Dataset entries

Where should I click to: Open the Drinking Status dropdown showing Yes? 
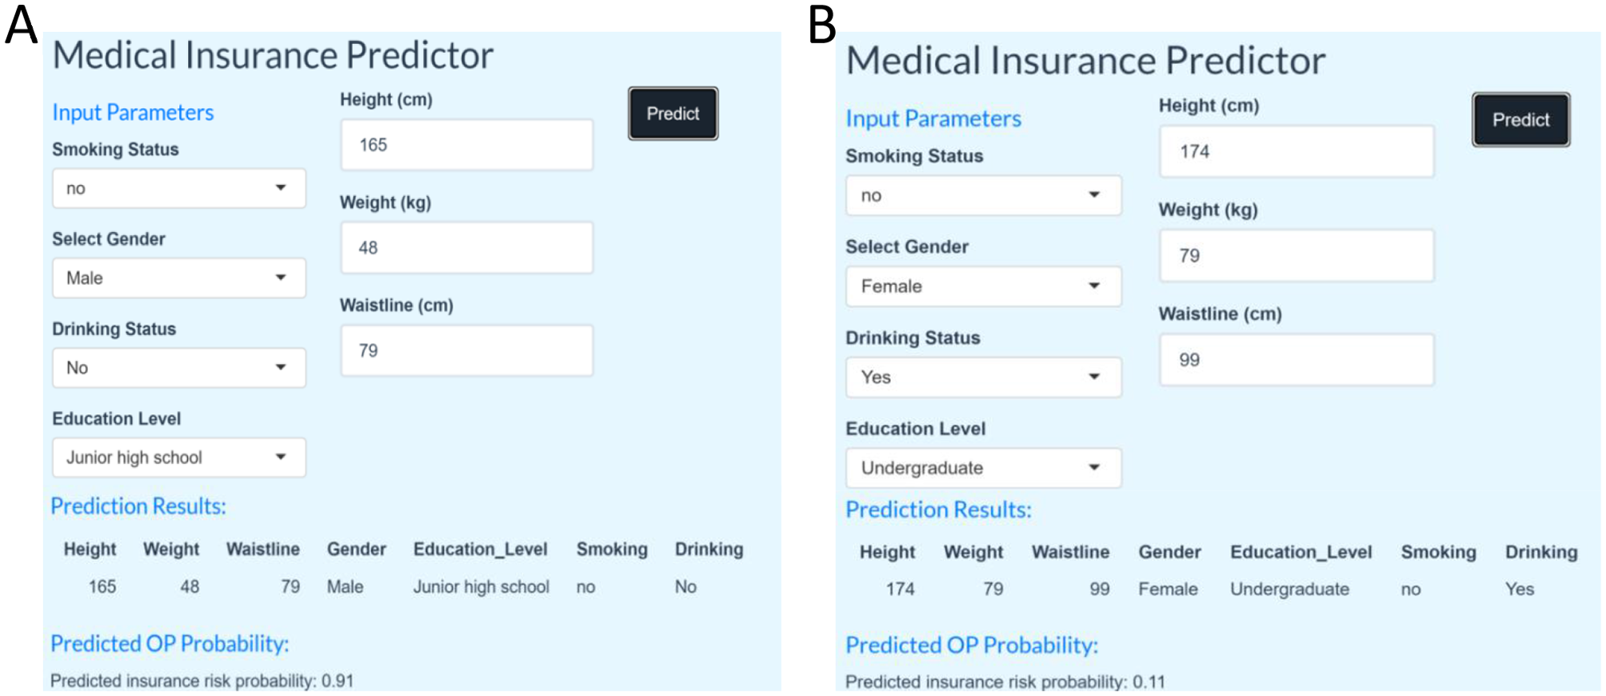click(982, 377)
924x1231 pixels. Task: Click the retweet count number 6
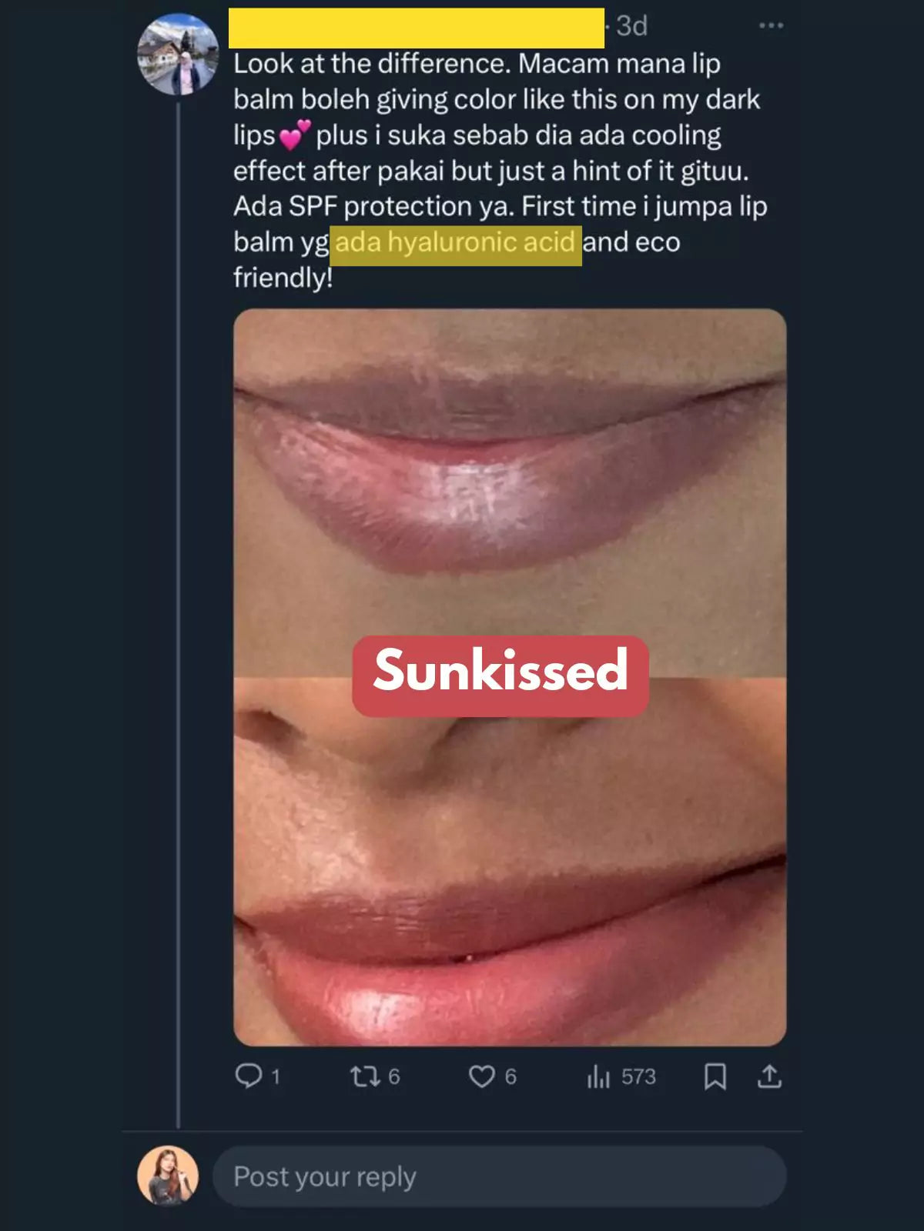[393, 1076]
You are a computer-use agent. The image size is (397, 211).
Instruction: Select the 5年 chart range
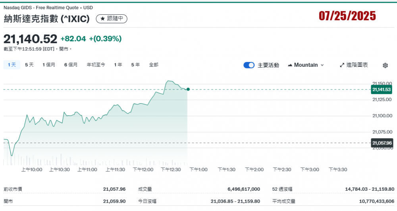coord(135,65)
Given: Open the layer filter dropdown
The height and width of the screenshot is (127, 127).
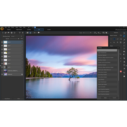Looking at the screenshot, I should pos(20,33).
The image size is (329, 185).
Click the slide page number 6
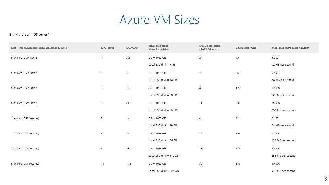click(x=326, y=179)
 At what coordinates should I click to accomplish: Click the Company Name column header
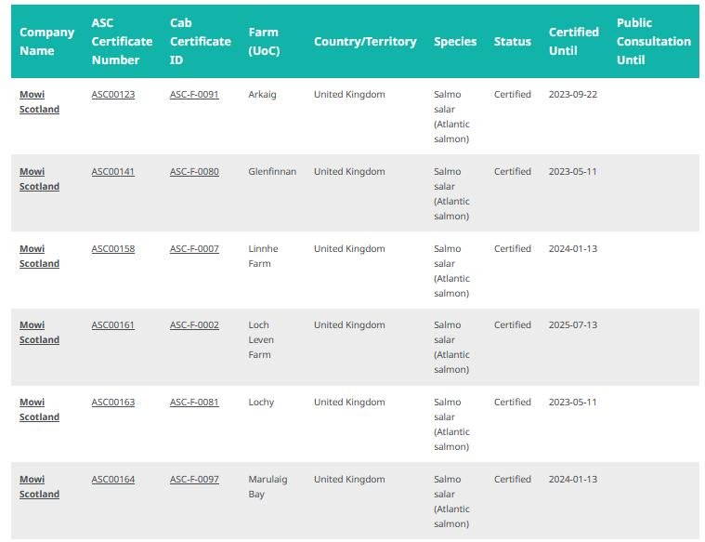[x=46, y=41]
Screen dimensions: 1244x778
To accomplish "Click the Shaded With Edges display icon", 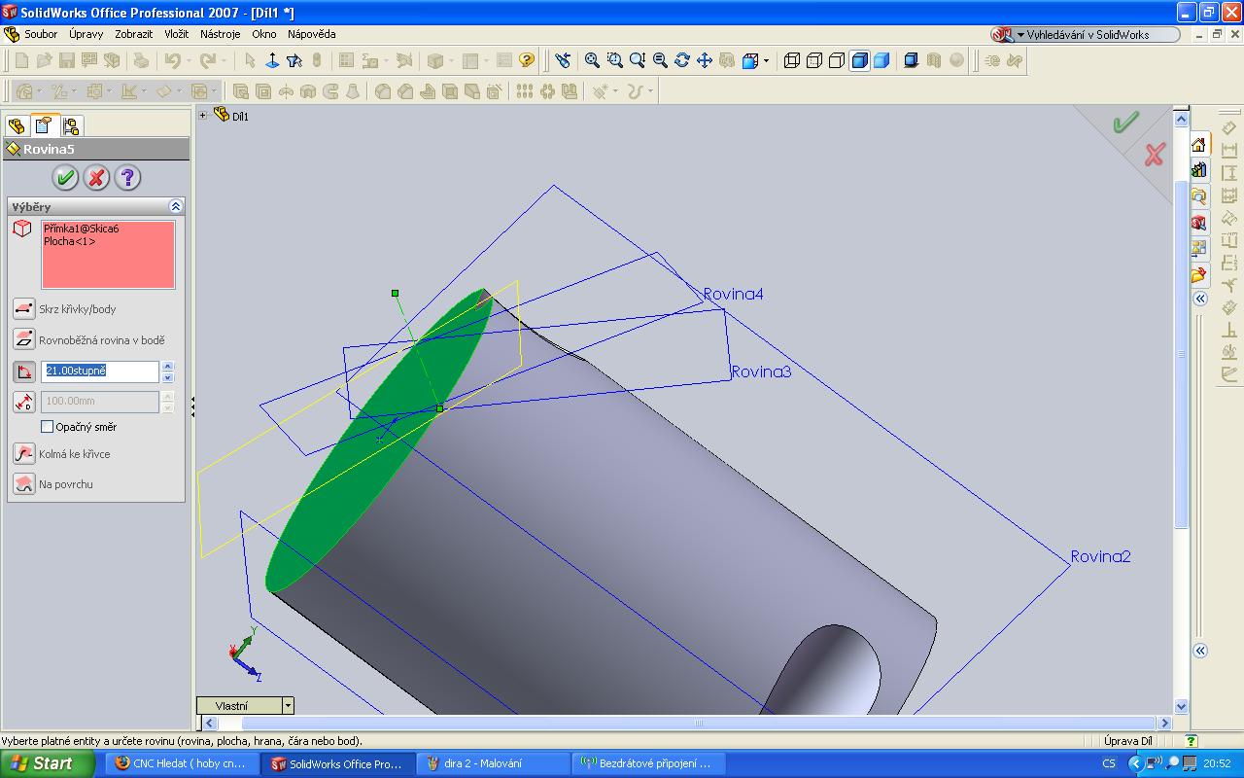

* **ASSIGNMENT**
Begin at the line containing "Click the slide page number 6" and stop at the last line of the data. Repeat only those lines, exactly, and leave out the pictures.

* **EXERCISE RESPONSE**
Click the slide page number 6
click(x=326, y=179)
 At what coordinates should I click to accomplish: Click the Company Name column header
[x=46, y=41]
Screen dimensions: 1244x778
To accomplish "Click the Shaded With Edges display icon", 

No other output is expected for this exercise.